-- Excerpted data follows --

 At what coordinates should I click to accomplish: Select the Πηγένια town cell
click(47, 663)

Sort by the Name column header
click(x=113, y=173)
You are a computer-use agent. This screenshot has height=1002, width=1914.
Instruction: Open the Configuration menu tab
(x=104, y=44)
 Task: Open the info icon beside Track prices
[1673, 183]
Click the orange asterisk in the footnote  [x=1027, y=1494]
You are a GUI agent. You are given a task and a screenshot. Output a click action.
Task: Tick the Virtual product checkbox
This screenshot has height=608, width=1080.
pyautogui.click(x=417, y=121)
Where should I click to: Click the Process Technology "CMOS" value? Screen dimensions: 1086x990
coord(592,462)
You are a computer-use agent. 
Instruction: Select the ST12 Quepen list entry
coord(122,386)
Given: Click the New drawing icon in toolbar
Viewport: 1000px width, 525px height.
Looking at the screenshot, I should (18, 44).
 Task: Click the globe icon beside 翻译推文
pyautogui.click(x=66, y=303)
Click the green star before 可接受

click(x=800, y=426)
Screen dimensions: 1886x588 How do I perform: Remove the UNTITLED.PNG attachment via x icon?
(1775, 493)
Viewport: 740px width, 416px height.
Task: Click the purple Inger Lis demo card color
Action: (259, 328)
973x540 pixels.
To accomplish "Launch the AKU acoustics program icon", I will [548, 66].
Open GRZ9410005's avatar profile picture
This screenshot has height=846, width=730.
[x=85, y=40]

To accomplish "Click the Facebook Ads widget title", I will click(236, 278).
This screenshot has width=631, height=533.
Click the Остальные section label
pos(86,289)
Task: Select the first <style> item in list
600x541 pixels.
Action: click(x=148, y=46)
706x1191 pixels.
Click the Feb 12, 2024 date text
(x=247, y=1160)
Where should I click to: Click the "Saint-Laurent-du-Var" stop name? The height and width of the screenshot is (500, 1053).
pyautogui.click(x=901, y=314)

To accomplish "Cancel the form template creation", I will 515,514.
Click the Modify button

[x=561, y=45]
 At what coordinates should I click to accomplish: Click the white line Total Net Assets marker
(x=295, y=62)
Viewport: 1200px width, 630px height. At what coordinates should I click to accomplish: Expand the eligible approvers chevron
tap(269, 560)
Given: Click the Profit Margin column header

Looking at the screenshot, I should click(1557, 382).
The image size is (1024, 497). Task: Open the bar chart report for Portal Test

-- Excerpted data concluded --

What needs to be done » Pull every line with "agent" from the records.

Written response »
You are a computer-use agent. This screenshot has height=1002, width=1914.
You are a GUI agent. You are given a task and a screenshot. Output a click action.
You are a computer-use agent. 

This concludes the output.